Text segment:
+---+
The black liquid is bullish in the London session today as it extends its biggest one-day gain this year as the U.S. Federal Reserve is likely to raise interest rates more slowly than expected and industry estimates showed a draw in US stockpiles.
The global benchmark, the Brent crude futures is up 0.45%, currently trading at $84.10 a barrel, after jumping 3.5% in the previous session. While the United States’ benchmark, the West Texas Intermediate (WTI) crude futures is up 0.65%, to $81.75 a barrel, after jumping 3.8% in the previous session.
West Texas Intermediate traded above the $80 trading range after rallying 3.8% on Tuesday. The industry-funded American Petroleum Institute reported that U.S. crude inventories sank by about 1 million barrels last week, according to people familiar with the figures. The snapshot also showed a drop in crude at the key storage hub in Cushing, although gasoline holdings jumped.
What you should know
- The black liquid’s rally on Tuesday is the highest close since November and it came alongside gains in raw materials and equities after Federal Reserve Chair Jerome Powell sought to reassure investors that the central bank can rein in inflation without damaging the U.S. economy. If he succeeds, that will safeguard oil demand.
- In his congressional confirmation hearing, Powell said the Fed was on course to begin raising interest rates and reducing its mammoth balance sheet. Data due later Wednesday will probably show U.S. consumer prices rose 7% in December, according to the median forecast of economists surveyed by Bloomberg.
- Oil has roared higher in the opening days of the new year as concerns about the pandemic, especially the impact of the omicron variant, have eased off. At the same time, stockpiles have extended declines, suggesting a tighter market, and several OPEC+ producers like Nigeria and Libya have seen interruptions to supply.
+---+
Activities:
1. According to the oil market report, by how much did U.S. crude inventories fall last week?
2. Continue the oil market report from its final sentence.
The lines that come next are from a different source than the oil market report.

Material provided:
+---+
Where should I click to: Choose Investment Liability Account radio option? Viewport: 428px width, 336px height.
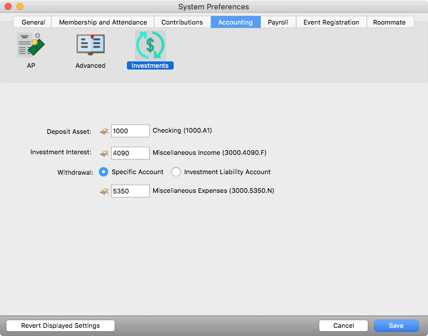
+---+
Answers by item number:
1. By about 1 million barrels.

2.
What they are saying
Howie Lee, an economist at Oversea-Chinese Banking Corp. in Singapore stated, “There are a lot of supply factors and omicron fears are ebbing. The market will remain tight for a while. Wherever the market is right now has just started to reflect oil’s fair value and there is still more to run.”
Leona Liu, an analyst at Singapore-based DailyFX stated, “While Powell reassured the Fed will bring down rising inflation, which strengthened the rate hike outlooks in March, he also said the Fed is capable of leaving strong economic growth intact. That may lift the demand for growth-sensitive crude oil.”
Madhavi Mehta, commodity research analyst at Kotak Securities stated, “The way (Omicron) cases are rising, it does not look the situation may get better soon. However, it fails to impact financial markets and oil much as countries are not likely to resort to severe lockdowns.”
Bottomline
Investors are now looking forward to the official data on U.S. oil stockpiles expected later today from the Energy Information Administration. Should they confirm a drop, it would be a seventh successive fall.
Still, concerns remain about omicron, especially in China, where authorities are cleaving to a Zero-Covid policy that seeks to stamp out the virus through localized lockdowns. Goldman Sachs Group Inc cut its forecast for the nation’s economic growth this year to 4.3% due to the increased difficulty of containing the more-contagious variant.